■ Stored items ■
== Segment start ==
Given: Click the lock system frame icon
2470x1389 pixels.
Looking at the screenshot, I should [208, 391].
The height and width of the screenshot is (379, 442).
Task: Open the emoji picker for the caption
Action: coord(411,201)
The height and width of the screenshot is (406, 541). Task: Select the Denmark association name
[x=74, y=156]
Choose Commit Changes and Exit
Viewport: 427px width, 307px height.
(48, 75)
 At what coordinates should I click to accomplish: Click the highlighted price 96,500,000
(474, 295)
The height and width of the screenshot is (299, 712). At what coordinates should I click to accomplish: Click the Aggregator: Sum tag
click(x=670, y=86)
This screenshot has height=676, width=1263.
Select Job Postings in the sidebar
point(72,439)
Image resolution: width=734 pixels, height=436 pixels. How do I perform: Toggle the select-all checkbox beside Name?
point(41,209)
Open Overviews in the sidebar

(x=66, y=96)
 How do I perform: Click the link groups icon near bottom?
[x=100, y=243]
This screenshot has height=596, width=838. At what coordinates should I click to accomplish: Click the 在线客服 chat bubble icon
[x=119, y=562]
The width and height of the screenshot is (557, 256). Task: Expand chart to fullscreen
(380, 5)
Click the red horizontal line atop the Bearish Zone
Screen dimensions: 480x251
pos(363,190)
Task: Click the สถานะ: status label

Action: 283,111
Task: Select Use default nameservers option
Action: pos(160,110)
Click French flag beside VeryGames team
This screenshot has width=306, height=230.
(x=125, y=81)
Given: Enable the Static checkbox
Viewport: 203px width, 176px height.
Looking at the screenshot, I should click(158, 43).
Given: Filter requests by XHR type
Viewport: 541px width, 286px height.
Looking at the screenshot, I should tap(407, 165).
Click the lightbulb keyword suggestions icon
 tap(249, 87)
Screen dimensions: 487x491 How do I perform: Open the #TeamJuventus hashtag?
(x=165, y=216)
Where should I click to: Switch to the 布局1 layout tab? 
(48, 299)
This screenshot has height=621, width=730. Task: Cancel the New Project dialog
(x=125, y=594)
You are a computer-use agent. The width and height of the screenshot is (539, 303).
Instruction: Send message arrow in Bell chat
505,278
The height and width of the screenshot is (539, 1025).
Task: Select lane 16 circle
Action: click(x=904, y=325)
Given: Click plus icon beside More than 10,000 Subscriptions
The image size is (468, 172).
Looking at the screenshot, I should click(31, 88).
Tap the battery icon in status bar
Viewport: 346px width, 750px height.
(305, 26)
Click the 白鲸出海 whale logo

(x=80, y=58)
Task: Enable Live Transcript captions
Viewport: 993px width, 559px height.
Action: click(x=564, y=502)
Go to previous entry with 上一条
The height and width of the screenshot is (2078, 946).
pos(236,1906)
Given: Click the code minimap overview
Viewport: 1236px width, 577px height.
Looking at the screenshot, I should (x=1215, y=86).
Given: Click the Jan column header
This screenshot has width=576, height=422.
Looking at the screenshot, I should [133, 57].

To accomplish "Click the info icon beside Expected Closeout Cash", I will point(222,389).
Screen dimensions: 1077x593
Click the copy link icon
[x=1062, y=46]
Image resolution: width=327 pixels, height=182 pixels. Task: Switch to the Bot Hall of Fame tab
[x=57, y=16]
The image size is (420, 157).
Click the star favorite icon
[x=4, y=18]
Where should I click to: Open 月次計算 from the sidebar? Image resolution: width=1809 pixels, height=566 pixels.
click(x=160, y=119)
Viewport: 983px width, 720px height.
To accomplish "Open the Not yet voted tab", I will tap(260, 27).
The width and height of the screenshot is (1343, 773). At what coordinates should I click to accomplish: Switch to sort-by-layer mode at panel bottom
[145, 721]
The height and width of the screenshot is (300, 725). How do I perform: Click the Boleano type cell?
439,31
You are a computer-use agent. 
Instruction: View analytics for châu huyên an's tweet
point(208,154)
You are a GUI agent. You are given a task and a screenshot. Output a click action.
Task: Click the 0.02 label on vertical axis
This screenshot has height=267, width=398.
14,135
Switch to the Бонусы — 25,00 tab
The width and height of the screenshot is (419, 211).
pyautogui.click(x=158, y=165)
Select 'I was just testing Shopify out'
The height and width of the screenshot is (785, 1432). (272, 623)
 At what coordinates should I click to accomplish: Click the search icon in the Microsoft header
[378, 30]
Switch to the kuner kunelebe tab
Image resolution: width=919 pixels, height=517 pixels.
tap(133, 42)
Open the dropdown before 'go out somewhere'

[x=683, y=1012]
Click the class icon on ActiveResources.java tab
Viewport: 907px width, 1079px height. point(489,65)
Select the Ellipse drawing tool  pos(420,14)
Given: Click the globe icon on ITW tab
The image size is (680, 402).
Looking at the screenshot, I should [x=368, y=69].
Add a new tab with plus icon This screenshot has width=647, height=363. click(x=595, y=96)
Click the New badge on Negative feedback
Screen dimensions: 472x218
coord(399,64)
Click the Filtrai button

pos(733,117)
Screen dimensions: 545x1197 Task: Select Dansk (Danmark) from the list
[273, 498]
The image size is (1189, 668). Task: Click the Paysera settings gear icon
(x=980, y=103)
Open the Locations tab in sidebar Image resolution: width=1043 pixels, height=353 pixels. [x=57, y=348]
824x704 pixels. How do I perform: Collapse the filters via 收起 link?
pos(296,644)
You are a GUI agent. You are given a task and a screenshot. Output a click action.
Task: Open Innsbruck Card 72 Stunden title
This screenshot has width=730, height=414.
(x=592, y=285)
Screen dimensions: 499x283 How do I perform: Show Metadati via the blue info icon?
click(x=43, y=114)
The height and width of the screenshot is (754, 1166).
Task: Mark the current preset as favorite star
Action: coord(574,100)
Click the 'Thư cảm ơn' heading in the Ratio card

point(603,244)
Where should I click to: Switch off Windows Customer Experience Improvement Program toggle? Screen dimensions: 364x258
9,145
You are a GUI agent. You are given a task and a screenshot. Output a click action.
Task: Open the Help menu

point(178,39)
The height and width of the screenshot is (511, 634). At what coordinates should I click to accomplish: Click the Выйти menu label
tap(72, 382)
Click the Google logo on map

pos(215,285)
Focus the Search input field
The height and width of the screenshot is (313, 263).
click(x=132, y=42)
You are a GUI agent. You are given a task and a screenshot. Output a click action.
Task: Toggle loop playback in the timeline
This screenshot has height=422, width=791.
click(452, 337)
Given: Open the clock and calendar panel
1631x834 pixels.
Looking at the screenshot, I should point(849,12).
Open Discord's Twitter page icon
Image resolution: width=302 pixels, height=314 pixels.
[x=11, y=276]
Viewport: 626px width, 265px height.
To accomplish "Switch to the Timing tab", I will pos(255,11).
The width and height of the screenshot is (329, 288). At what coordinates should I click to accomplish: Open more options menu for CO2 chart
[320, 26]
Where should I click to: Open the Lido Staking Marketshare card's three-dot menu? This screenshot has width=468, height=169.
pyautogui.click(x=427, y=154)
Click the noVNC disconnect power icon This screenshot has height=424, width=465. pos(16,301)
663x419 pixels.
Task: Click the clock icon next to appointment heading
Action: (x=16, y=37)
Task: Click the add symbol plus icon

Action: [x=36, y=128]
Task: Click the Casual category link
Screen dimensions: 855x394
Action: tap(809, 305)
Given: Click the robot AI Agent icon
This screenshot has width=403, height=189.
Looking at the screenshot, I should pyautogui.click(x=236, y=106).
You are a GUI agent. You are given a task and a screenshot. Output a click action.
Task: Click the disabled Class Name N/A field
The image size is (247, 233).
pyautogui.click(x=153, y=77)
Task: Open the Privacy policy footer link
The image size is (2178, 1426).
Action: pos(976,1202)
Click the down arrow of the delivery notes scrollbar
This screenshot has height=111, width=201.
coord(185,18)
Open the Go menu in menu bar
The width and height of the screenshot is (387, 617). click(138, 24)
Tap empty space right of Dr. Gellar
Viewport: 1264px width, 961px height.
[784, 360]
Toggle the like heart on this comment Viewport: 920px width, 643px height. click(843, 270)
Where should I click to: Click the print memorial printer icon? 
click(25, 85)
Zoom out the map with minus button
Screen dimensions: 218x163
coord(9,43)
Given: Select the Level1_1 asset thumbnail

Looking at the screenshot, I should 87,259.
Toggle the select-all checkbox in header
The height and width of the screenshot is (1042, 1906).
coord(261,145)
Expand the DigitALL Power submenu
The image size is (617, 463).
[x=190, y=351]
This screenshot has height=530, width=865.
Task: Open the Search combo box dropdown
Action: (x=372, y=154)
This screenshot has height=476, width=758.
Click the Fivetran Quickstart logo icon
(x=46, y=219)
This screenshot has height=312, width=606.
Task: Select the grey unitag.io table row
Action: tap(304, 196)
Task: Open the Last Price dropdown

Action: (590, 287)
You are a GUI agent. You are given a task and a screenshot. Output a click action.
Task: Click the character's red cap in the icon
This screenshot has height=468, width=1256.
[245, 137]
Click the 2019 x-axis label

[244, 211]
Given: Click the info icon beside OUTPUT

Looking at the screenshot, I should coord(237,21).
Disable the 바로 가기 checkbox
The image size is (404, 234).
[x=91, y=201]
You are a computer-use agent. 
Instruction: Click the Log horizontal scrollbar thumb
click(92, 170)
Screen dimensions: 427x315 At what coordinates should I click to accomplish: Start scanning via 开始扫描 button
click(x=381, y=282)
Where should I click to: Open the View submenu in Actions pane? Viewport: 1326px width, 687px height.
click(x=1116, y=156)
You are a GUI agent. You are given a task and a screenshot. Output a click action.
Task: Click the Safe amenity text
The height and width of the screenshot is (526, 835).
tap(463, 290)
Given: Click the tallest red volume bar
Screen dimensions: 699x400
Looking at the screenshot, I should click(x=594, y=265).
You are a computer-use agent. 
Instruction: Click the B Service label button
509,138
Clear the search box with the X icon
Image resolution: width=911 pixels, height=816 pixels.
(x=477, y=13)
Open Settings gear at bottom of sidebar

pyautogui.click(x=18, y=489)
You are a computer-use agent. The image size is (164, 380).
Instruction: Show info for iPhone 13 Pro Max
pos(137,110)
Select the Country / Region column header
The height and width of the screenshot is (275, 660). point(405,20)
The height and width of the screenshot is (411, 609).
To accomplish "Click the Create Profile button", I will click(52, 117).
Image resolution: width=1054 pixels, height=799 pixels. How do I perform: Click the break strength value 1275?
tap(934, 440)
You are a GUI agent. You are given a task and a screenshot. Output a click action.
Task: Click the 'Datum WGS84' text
== Segment end ==
■ How to complete this task ■
Return the span of lines in the data above that opens at the line with "Where should I click to: Open the View" and closes at the line with "Given: Click the tallest red volume bar", exactly, ends included, nothing else.

■ Result for this exercise ■
Where should I click to: Open the View submenu in Actions pane? Viewport: 1326px width, 687px height.
click(x=1116, y=156)
You are a GUI agent. You are given a task and a screenshot. Output a click action.
Task: Click the Safe amenity text
The height and width of the screenshot is (526, 835).
tap(463, 290)
Given: Click the tallest red volume bar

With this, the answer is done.